Open HomereAMK opened 1 year ago
Hi Homère,
The SNP weights (loadings) are stored in the "11apr23RNLOUe10_scaffold8_InvReg_pcangsd.weights.npy" file. :-) It is in binary NumPy format, so you can open the file in Python or R:
import numpy as np
W = np.load("11apr23RNLOUe10_scaffold8_InvReg_pcangsd.weights.npy")
library(RcppCNPy)
W <- npyLoad("11apr23RNLOUe10_scaffold8_InvReg_pcangsd.weights.npy")
Best, Jonas
Hi Jonas,
Thanks for your speedy answer, much appreciated!
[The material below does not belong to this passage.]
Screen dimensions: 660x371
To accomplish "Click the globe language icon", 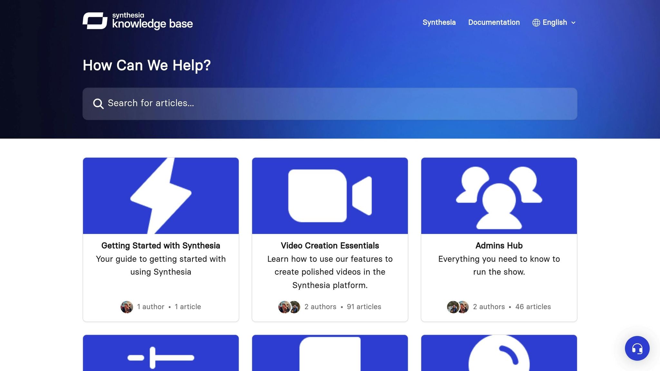I will (536, 23).
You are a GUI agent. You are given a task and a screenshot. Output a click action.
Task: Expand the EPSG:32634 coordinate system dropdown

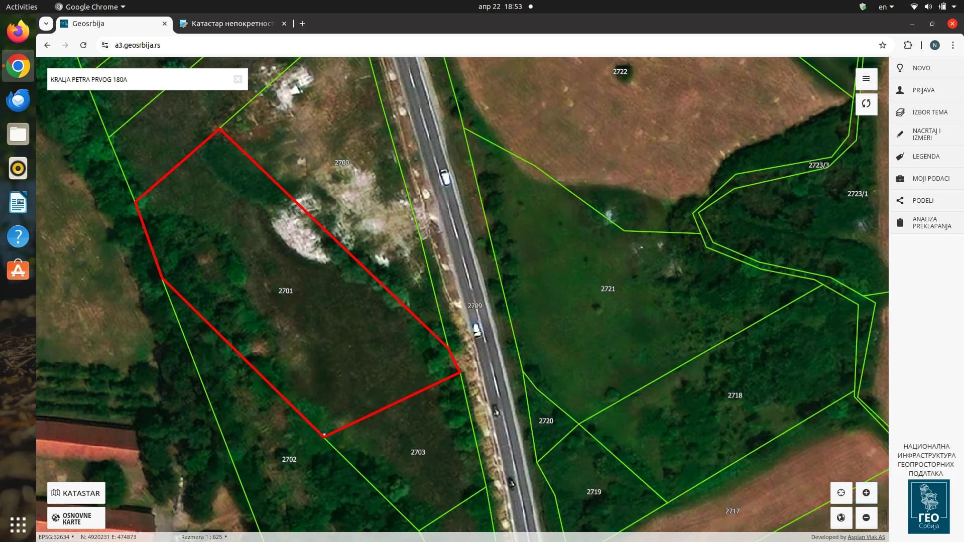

I have a follow-up question regarding the SNP order in the output files. Specifically, I'm wondering if the order of SNPs in the Beagle file is preserved in the output of the pcangsd job. Additionally, is the SNP order maintained in the initial ANGSD job where I used the -sites flag with a list of SNPs like the following:
head $OUTPUTFOLDER/scaffold8/scaffold8_InvReg_awk.txt
scaffold8 32001789 T C
scaffold8 32001826 C T
scaffold8 32001877 C A
scaffold8 32001892 C T
scaffold8 32001902 T C
scaffold8 32001906 T C
scaffold8 32001912 C T
scaffold8 32001942 A C
scaffold8 32001953 A G
scaffold8 32002065 A G
I ask because when I plot the 1apr23RNLOUe10_scaffold8_InvReg_pcangsd.weights.npy file (SNPs against their loading values for PC1), I observe an unusual distribution where the most contributing SNPs are clustered at the beginning of the region of interest, assuming that the order of SNPs is maintained throughout ANGSD and pcangsd jobs...
#the r code used
Reg08_PCloading <- read_tsv("~/Desktop/Data/11apr23RNLOUe10_scaffold8_InvReg_pcangsd_snploadings.tsv")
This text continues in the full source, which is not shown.